Speaking further on the regulatory guideline provided by The Green Book, Alonge said it successfully combined professional, technical and performance standards in order to deliver high quality valuation advice that meets the expectations and requirements of all stakeholders.
“Valuation of properties is at the core of professional services offered by estate surveyors and valuers. It is clearly the most high profile of our range of professional services and earns us our treasured membership of the comity of respected professionals,” he said.

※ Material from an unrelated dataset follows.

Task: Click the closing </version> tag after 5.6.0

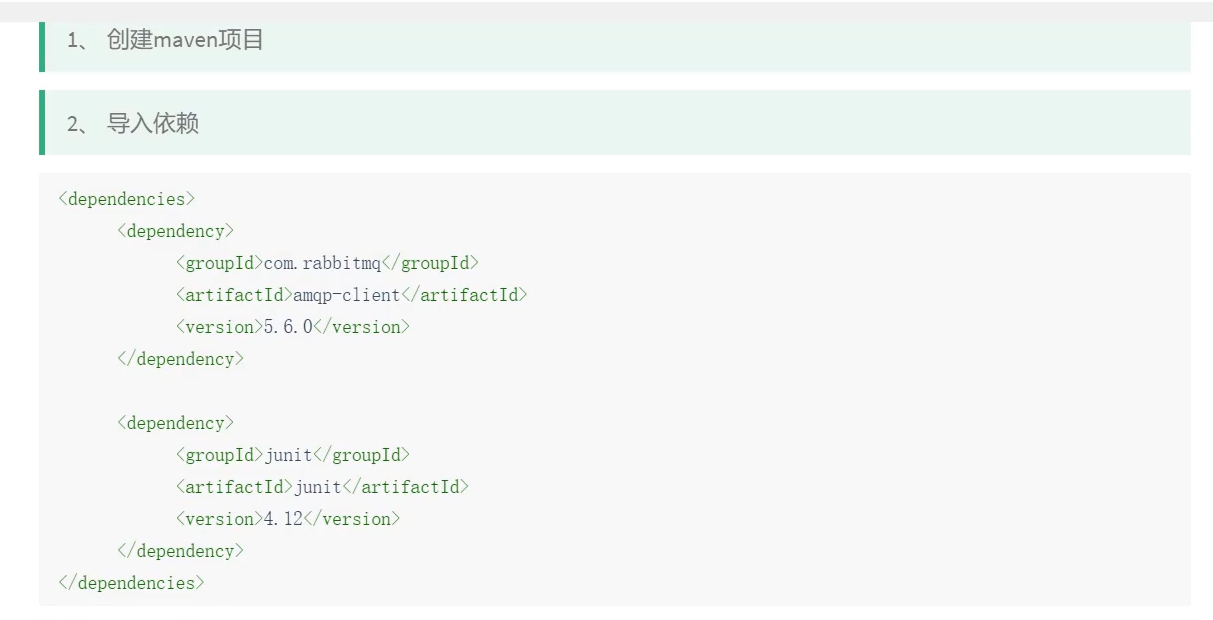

According to him, property valuation practice is hardly precise and comparatively less-efficient. “In the absence of any prescribed standards, guidelines or reporting formats, valuers do have a lot of ‘flexibility’ in tweaking the assumptions, calculations and approaches. It is the exercise of this unguided ‘flexibility’ by valuers that results in negligent property valuation practices with accuracy and integrity issues,” Alonge said, adding that valuation is a soft science that is generally accepted to involve science and art, and a great deal of individual professional judgment that can be said to be subjective.
Marie Therese Phido, chief executive officer, Elevato and Associates, in her presentation on ‘Practice, Partnership and Collaboration’, urged participants to develop strategies to improve partnership and collaborative work environment, and to be aware of obstacles that could hinder their partnerships and collaborations.